Read Part One.

The month before my wedding was when I really started to consider what meals would look like every day when Johnny and I were married.

I wasn’t about to cook him the dinners of my orthorexic past—usually 1/2 cup chicken breast boiled in water with some spinach and maaaybe a 1/4 avocado occasionally—so I needed to think of something new.

You see, before this month of December, I had already gone almost 3 years with no food rules. What I hadn’t fully realized, though, was that the knowledge I had of macros and calories and nutrients still ruled over my food choices in many ways. I didn’t choose a burger over a salad—or anything over a salad—unless I had no choice. I had the same oatmeal every day. I never cooked with oil. And I still wondered why I couldn’t gain weight or get my period back.
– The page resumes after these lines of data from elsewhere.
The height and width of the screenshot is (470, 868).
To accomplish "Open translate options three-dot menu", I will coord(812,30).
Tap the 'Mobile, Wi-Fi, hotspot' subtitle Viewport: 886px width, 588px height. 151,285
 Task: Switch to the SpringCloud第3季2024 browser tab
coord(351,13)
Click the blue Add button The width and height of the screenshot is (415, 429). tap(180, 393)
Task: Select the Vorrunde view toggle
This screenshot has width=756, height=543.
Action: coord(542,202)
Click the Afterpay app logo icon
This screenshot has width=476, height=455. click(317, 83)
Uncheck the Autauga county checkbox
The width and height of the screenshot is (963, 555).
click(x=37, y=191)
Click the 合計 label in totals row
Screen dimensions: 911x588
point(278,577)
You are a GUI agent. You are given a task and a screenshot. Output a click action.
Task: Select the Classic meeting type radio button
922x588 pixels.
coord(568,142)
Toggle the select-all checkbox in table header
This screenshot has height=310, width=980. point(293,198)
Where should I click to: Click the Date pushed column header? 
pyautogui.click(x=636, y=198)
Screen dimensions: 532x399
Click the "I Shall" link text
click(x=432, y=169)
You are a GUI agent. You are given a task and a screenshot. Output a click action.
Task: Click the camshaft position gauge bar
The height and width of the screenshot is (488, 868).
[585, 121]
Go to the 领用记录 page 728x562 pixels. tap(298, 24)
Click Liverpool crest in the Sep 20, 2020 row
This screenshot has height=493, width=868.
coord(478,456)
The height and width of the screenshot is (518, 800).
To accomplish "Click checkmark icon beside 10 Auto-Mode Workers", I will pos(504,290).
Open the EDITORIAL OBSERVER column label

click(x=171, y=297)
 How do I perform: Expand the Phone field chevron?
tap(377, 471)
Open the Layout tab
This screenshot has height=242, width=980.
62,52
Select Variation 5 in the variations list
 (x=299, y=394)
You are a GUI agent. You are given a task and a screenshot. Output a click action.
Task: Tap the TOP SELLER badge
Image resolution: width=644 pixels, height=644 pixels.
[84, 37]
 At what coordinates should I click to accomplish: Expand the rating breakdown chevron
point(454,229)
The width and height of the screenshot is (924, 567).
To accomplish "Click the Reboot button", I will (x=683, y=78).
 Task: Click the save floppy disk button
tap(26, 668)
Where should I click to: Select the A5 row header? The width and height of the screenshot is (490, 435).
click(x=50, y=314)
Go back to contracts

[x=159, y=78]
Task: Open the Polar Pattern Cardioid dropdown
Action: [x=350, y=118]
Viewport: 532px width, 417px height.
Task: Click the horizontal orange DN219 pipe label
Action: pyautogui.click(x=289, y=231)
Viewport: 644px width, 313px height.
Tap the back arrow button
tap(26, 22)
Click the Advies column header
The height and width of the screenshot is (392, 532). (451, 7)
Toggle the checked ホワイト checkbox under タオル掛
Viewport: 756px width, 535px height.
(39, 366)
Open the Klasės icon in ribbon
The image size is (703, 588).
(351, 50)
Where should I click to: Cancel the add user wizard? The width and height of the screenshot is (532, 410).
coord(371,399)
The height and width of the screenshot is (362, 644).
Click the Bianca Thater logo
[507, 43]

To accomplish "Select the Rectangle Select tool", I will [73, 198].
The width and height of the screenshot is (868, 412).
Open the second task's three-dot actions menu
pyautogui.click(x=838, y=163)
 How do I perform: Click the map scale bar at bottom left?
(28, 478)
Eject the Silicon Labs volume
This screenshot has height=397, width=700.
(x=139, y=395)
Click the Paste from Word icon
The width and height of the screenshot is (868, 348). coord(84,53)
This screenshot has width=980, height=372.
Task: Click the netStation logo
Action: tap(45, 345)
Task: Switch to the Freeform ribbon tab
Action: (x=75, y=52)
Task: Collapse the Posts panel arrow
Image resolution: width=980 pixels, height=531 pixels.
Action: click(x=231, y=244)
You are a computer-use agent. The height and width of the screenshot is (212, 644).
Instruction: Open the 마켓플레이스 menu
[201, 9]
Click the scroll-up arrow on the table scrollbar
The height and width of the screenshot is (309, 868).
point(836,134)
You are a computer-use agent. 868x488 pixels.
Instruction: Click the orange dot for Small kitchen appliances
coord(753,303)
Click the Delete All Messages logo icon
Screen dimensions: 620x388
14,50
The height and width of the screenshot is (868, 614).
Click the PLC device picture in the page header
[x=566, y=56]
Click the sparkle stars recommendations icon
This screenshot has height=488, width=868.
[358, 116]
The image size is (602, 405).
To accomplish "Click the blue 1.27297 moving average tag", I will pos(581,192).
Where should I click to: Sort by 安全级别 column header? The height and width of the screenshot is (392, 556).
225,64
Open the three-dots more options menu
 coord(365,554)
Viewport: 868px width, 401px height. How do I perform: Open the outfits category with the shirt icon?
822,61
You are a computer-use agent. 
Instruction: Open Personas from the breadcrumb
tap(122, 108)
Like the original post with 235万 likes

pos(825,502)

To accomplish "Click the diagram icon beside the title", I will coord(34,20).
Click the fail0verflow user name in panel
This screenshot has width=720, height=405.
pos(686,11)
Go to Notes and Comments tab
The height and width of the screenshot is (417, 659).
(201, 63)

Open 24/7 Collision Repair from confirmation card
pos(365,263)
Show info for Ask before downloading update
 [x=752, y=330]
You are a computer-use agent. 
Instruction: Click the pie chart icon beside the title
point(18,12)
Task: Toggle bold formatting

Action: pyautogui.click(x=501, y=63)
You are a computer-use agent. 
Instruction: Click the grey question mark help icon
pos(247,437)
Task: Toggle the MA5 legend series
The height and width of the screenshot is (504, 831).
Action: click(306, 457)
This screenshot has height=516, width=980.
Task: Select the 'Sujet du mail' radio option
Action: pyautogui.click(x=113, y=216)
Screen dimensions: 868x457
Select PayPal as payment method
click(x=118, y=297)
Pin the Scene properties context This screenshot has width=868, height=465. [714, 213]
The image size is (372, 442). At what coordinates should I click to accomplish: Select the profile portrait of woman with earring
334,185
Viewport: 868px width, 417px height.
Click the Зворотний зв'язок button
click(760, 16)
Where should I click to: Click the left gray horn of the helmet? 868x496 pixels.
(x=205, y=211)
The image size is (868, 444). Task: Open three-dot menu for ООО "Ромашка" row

No, I wasn’t obsessively counting every macro anymore… but I had come to BELIEVE that eating needed to be a restrictive practice. Oh, how wrong I was.

It was thinking about my coming marriage that made me realize that wrong. I started to cook things for myself that I hadn’t eaten in literally almost a decade.
Pies.
Mashed potatoes.
Lasagna.
Oily stir fries.
Cookies.
Mac & cheese.

Are you salivating?

So many things… And, in the process… I awakened my extreme hunger. My body had been desperately crying out for calories. It didn’t care about macros; it just wanted energy.

It was amazing to eat and feel nourished.
It was amazing to start to feel awake again.

It was not amazing to go to bed bloated, to not be able to button up my pants, or to fear what I must weigh on the scale. It was not amazing—at first—to realize that I would need to get my wedding dress altered because my body had changed.

But it is amazing now.

I look back and I see nothing but amazing works of Jesus for His glory. If I had to look back forever at wedding photos in which I was my slimmest, the devil would have a hay day I’m sure.

If you are reading this and are beginning to realize that it’s been a long time for you, too, since you’ve eaten anything actually delicious… that you fear certain foods… that the strictness of your eating prevents you from going out with friends… I have some tips for you.

1. Pretend you’re about to get married. Or are that you have a 12-year-old daughter.
What do you want dinner with your husband to look like?
What do you want Saturday mornings with your daughter to look like?
What do you think they were meant to look like?

The eating disorder used to convince me that I could only have those things if I stayed thin. But Jesus finally showed me the truth; staying thin meant I couldn’t have those things, because I would be brain-fogged and miserable.

Challenge: Spend a week cooking and eat like you would if you were married with children. If that feels too hard to imagine, think about a family you know with a really healthy relationship with food, and interview them about their eating experiences.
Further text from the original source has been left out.